A statistically significant relationship was found between negative ER and PR stati and mast cell infiltration (p-value=0.010 and 0.005, respectively). Macrophage counts had a negative correlation to the PR status (p-value=0.030). There was no statistical significance between the mast cell, macrophage and microvessel counts with respect to the c-erbB-2 status (Table 3).
The mast cell counts showed a positive correlation with those of the microvessels (Pearson's (r) coefficient=0.362, p-value=0.015, Fig. 4). The macrophage counts had a tendency to increase in relation to the microvessel density, but without statistical significance (Pearson's (r) coefficient=0.155, p-value=0.310, Fig. 5). Macrophages and mast cells were positively correlated, which was statistically significant (Pearson's (r) coefficient=0.298, p-value=0.047, Fig. 6).


With the introduction and advancement of different techniques for the management of breast cancer, knowledge of the factors that may influence tumor behavior and the disease course have become increasingly important in assigning patients for different treatments. Several prognostic factors have been identified, and successfully used in a clinical setting. The known factors are stage at presentation, tumor grades, histological types, vascular invasion, and estrogen and progesterone receptor stati. Many additional factors have also been investigated, including the proliferative activity and ploidy status of the tumor, amplification of the HER2/neu oncogene and overexpression of cathepsin-D.

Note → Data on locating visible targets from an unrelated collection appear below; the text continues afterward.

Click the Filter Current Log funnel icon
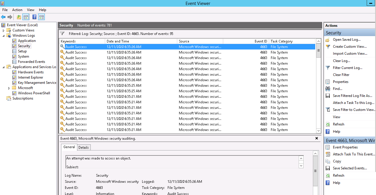 328,68
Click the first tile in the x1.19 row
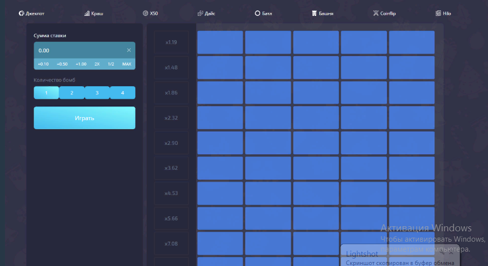The height and width of the screenshot is (266, 488). [x=220, y=42]
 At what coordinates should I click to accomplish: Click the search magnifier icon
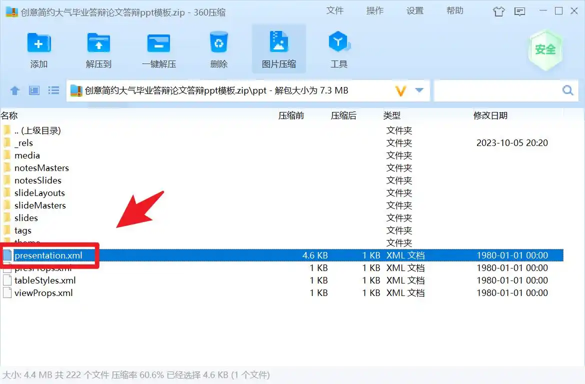pyautogui.click(x=568, y=91)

Many studies have reported that suggest tumor angiogenesis, expressed as the number of microvessels within the tumor, is significantly correlated with the presence of local or distant metastasis in invasive breast carcinomas (11). These reports have been based on a study performed by Folkman et al (6), which suggested that tumor growth is angiogenesis-dependent, with a large amount of experimental evidence has supported this finding. Quantitative histological studies have suggested that angiogenesis correlates with the prognosis of human tumors, including breast carcinomas, but this point has been disputed.
In the current study, the microvessel counts showed no significant association with either the tumor size or lymph node status. However, the microvessel density revealed statistical significance with the nuclear grade, and tended to be higher with increasing histological grade. No association was found between the microvessel counts and DCIS component. With respect to the estrogen and progesterone receptor and c-erbB-2 stati, no significant associations were found in the quantification analysis of the microvessel counts.
Much experimental evidence has suggested that angiogenesis could facilitate the expansion of a primary tumor and increase its proliferative rate. Microvessel proliferation could increase the vascular area, which is the target of the invasive cancer cells, thereby facilitating the metastatic process (12). This step may be augmented by the leaky and immature nature of newly formed blood vessels, making the vascular invasion process easier. The above mechanism is supported by the fact cancer cells hardly invade blood vessels in the absence of neovascularization. In addition, according to the Uzzan et al (13), who performed a systematic review of the literature and meta-analysis, a high microvessel density significantly predicted poor survivals, both relapse free and overall. They concluded that although variations between studies could result from the patient selection criteria, the techniques used to stain and count the microvessels and the selection of cutoff values, the microvessel density was a significant prognostic factor in women with breast cancer.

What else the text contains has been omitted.